**STUDY TEXT**:
━━━━

The truth is that no one is absolutely sure where the idea that Friday the 13th is unlucky originated. Donald Dossey, the founder of the Stress Management Center and Phobia Institute in Asheville, North Carolina, suspects the fear can be traced back to a Norse myth about 12 gods who had a dinner at Valhalla—the fabled hall where legendary Norse heroes feasted for eternity after they died—that was interrupted by a 13th guest, the evil and mischievous god Loki. According to legend, Loki tricked Höðr (the blind god of winter and son of Odin, the supreme god in Norse mythology) into shooting his brother Baldr (the benevolent god of summer who was also a son of Odin) with a magical spear tipped with mistletoe—the only substance that could defeat him. Thus the number 13 was branded as unlucky because of the ominous period of mourning following the loss of such powerful gods by this unwanted 13th guest.

━━━━

**MATERIAL SHOWN**:
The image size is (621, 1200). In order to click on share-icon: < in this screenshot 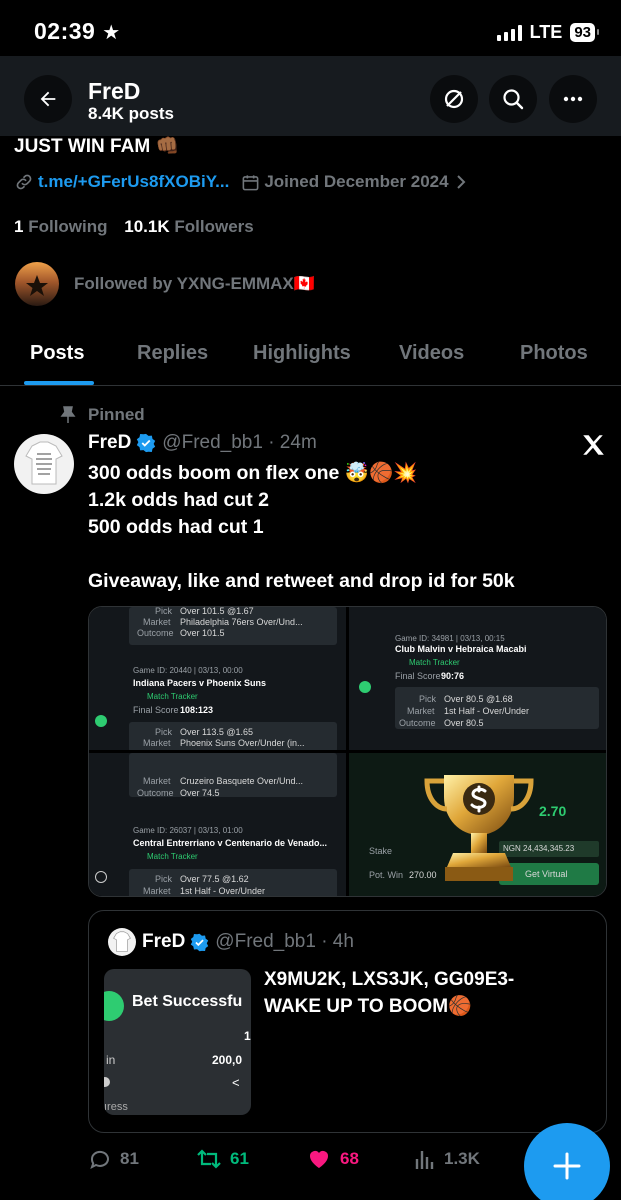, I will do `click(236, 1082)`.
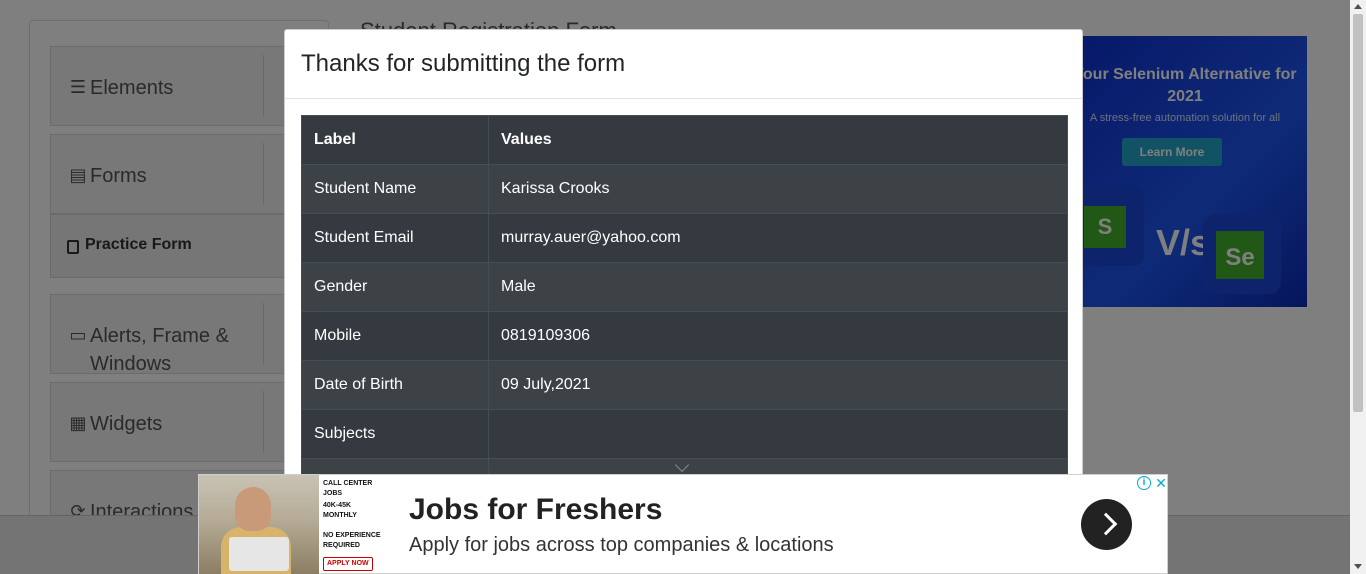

━━━━

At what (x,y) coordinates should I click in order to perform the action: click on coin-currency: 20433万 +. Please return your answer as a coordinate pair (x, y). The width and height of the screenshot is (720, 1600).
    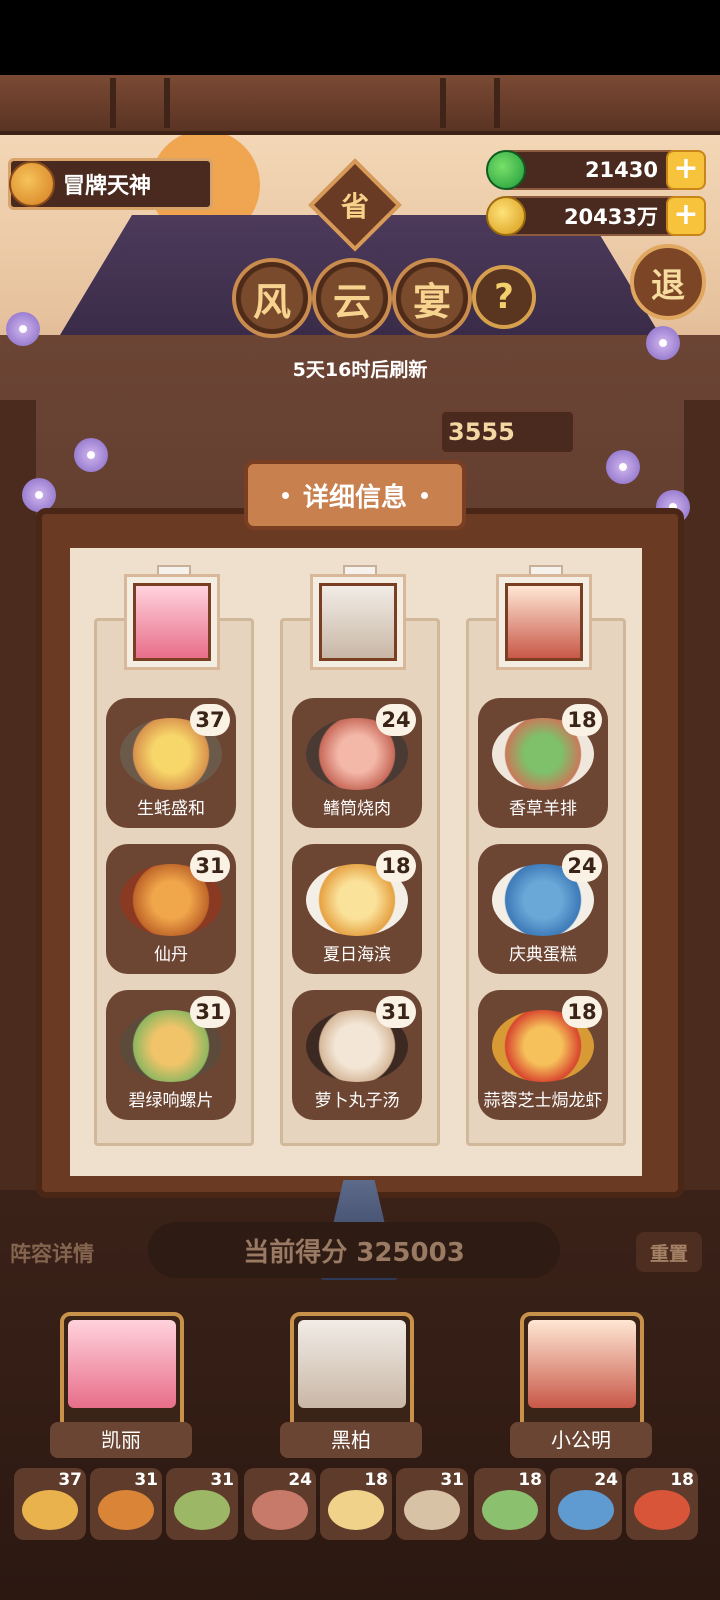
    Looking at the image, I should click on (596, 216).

━━━━

**WHAT TO PRODUCE**: Continue the passage on where the belief that Friday the 13th is unlucky came from, picking up right after its final sentence.

**WRITTEN ANSWER**:
For whatever reason, among many cultures, the number 12 emerged throughout history as a "complete" number: There are 12 months in a year, 12 signs of the zodiac, 12 Gods of Olympus, 12 sons of Odin, 12 labors of Hercules, 12 Jyotirlingas or Hindu shrines where Shiva is worshipped, 12 successors of Muhammad in Shia Islam, and 12 tribes of Israel. In Christianity, Jesus was betrayed by one of his 12 Apostles—Judas—who was the 13th guest to arrive for the Last Supper. Surpassing the number 12 ostensibly unbalances the ideal nature of things; because it is seen as irregular and disrespectful of a sense of perfection, the number 13 bears the stigma of misfortune and bad luck we know today.

WHY FRIDAY?

Friday joins in the mix mostly because all of the early accounts of Jesus’s crucifixion agree that it took place on Friday—the standard day for crucifixions in Rome. As Chaucer noted in The Canterbury Tales, "And on a Friday fell all this mischance." Yet perpetuating Friday as an unlucky day in America came from the late 19th-century American tradition of holding all executions on Fridays; Friday the 13th became the unluckiest of days simply because it combined two distinct superstitions into one. According to the Oxford University Press Dictionary of Superstitions, the first reference to Friday the 13th itself wasn’t until 1913. (So despite actually occurring on Friday, October 13, 1307, the popular notion that the Friday the 13th stigma comes from the date on which the famed order of the Knights Templar were wiped out by King Philip of France is just a coincidence.)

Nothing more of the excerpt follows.